AeroSurf Nsw- Hybrid SCD Implementation
Case Study
About
AeroSurf NSW manages large volumes of drone telemetry data used to monitor shark activity and ocean conditions across Sydney’s beaches. The data pipeline is built using PySpark and Delta Lake to handle schema changes, enforce data quality, and maintain historical accuracy. A hybrid Slowly Changing Dimension (SCD) approach is used to track critical risk-level changes over time while updating non-critical attributes efficiently. Delta Change Data Feed (CDF) enables full auditability and recovery by capturing every row-level change, ensuring the system remains reliable, compliant, and scalable for operational decision-making.
Challenge
-
Schema Drift: Telemetry data from different drone models arrived with changing schemas, causing ingestion failures and data loss risks.
-
Historical Accuracy: Critical changes in shark risk levels needed full history tracking, while non-critical updates had to be handled without creating noise.
-
Data Corruption Risk: Manual updates introduced the possibility of large-scale data errors, requiring a reliable recovery and audit mechanism.
-
Audit & Compliance: Regulatory requirements demanded a clear chain of custody, including who changed data, when it changed, and how it was restored.
-
Operational Time Pressure: Data had to be processed and validated within a narrow early-morning window to support real-time safety decisions.
Solution
-
Schema Evolution with Delta Lake: Enabled schema merging during ingestion to support multiple drone models without breaking pipelines.
-
Hybrid SCD Implementation: Applied SCD Type 2 for critical risk-level changes to preserve history, while using SCD Type 1 for non-critical attribute updates to reduce noise.
-
Controlled Data Recovery: Used Delta Time Travel and RESTORE to quickly recover from accidental data corruption without data loss.
-
Audit with Change Data Feed (CDF): Captured row-level changes to provide a complete audit trail for forensic analysis and compliance reporting.
-
Operational Reliability: Optimized ingestion and processing to ensure data was ready within strict early-morning time windows
Business impact
-
Improved Public Safety: Delivered accurate, timely risk data to support early-morning beach safety decisions.
-
Reduced Operational Risk: Enabled fast recovery from data issues, minimizing downtime and decision delays.
-
Audit Readiness: Provided full data traceability to meet legal, regulatory, and compliance requirements.
-
Scalable Architecture: Supported growing data volumes and new drone models without redesigning the pipeline.
-
Increased Trust in Data: Ensured stakeholders could rely on historical and current data for critical decisions.

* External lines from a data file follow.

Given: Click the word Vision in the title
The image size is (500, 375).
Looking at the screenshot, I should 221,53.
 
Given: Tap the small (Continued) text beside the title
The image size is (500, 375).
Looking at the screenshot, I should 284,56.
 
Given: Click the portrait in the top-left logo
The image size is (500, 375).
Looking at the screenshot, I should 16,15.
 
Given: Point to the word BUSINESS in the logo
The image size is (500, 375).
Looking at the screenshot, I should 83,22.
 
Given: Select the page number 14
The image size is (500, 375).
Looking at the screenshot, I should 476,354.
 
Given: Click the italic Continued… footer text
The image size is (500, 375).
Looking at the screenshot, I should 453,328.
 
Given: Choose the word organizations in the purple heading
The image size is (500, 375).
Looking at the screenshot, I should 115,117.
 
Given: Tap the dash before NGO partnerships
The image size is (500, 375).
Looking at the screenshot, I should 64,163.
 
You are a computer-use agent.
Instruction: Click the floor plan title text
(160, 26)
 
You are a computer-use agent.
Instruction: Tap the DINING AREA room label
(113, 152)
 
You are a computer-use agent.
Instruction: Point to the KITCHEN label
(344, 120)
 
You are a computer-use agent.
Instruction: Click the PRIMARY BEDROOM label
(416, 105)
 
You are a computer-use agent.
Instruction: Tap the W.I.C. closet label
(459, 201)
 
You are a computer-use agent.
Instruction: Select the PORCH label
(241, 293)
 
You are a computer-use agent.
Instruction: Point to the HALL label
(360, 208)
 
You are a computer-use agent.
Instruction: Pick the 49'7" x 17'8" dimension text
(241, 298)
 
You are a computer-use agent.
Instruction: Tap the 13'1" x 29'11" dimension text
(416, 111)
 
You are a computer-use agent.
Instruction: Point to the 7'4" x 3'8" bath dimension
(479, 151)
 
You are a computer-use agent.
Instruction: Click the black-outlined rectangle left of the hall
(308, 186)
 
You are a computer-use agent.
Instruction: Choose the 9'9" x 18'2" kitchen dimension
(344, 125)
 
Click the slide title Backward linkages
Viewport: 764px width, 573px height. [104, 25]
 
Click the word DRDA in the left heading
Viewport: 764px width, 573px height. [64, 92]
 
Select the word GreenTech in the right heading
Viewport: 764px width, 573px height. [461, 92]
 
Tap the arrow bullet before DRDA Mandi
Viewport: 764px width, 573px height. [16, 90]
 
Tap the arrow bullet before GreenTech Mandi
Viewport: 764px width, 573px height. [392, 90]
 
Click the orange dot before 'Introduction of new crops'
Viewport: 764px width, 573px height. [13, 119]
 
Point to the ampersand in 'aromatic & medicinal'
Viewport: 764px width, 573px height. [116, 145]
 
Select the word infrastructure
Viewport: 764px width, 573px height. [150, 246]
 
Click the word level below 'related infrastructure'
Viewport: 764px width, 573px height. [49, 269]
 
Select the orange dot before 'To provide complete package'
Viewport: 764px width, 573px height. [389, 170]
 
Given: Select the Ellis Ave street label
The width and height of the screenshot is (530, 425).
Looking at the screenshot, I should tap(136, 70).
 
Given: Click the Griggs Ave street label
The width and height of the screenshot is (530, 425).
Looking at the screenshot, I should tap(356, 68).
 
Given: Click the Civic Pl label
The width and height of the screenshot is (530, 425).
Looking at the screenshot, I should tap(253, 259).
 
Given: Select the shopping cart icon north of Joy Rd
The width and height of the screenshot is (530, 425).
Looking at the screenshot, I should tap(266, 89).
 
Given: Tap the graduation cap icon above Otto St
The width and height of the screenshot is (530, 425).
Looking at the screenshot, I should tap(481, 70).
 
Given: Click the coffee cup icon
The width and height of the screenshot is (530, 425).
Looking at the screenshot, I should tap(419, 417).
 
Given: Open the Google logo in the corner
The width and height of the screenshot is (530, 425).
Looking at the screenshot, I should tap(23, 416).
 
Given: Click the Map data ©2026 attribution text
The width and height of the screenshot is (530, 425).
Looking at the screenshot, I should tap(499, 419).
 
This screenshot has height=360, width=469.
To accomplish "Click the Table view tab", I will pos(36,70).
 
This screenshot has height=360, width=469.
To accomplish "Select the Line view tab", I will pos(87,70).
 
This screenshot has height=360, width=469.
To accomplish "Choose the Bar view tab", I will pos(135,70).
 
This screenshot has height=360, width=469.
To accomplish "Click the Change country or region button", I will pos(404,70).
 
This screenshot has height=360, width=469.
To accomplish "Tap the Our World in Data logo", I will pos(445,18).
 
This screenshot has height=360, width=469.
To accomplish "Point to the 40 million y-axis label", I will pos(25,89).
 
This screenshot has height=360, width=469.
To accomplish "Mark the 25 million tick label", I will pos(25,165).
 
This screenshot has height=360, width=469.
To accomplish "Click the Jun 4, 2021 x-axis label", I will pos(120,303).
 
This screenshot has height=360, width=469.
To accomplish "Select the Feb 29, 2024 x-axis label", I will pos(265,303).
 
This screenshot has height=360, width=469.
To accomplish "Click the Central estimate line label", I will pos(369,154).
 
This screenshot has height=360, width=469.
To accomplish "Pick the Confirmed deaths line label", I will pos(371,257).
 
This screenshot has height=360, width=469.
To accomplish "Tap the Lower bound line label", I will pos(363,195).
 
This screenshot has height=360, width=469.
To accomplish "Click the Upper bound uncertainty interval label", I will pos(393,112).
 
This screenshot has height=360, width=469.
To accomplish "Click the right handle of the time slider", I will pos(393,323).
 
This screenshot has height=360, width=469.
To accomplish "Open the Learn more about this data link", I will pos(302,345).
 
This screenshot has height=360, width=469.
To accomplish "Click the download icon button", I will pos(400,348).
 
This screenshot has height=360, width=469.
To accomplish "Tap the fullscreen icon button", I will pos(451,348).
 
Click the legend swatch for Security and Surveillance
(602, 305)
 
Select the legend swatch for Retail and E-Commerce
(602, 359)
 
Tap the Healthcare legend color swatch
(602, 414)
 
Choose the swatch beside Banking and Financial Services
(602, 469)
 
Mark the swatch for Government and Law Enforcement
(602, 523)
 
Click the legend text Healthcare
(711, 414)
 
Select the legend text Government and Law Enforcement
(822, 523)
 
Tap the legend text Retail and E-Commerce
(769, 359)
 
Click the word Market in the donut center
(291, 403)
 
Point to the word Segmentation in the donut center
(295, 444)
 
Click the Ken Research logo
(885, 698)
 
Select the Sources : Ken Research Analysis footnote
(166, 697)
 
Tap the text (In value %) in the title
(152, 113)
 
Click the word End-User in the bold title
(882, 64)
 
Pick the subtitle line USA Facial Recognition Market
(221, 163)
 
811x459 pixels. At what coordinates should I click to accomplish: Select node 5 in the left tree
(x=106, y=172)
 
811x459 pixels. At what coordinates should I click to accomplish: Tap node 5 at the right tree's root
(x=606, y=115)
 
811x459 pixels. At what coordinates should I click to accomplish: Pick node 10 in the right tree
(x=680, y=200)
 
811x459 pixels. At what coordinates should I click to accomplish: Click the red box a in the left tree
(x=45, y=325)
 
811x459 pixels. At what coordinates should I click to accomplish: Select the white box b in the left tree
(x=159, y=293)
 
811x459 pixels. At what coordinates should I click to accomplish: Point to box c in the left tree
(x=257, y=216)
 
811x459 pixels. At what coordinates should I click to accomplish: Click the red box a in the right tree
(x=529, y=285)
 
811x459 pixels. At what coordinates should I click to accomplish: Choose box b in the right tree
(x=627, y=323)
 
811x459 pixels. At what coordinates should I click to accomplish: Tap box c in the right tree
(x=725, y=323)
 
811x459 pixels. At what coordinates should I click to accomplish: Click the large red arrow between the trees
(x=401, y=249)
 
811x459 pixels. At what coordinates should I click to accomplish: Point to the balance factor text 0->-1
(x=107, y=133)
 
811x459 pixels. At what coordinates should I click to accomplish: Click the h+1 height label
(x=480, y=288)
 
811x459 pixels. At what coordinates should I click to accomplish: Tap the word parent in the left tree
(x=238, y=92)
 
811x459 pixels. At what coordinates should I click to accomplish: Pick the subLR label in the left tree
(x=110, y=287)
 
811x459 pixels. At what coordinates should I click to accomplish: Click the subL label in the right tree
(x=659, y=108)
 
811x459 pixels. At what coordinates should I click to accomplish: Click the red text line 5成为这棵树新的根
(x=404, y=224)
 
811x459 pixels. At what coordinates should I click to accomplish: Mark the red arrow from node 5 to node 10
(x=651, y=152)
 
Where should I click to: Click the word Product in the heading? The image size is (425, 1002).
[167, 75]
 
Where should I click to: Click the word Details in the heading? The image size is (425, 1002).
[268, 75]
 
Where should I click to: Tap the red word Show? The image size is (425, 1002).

This implementation uses Databricks Auto Loader (CloudFiles) to ingest JSON telemetry data into the Bronze layer of a Lakehouse architecture. The stream is configured with schema evolution (mergeSchema) to handle new columns without breaking the pipeline, while maintaining a dedicated schema location and checkpoint directory for reliability and fault tolerance and the data is written directly into a Delta table to enable ACID transactions, time travel, and scalable downstream transformations.
Hybrid SCD Implementation


This implementation demonstrates a Hybrid Slowly Changing Dimension (SCD) logic using a Delta Lake MERGE statement. The solution combines Type 1 and Type 2 behavior within a single operation. When non-critical attributes such as battery or water temperature change, the existing record is updated in place (SCD Type 1). However, when the critical attribute risk_level changes, the logic preserves history by expiring the current record and allowing insertion of a new version (SCD Type 2). The merge condition ensures updates are applied only to active records (is_current = true), maintaining accurate historical tracking while preventing duplicate active rows. This approach balances auditability with performance and reflects real-world enterprise dimension management requirements.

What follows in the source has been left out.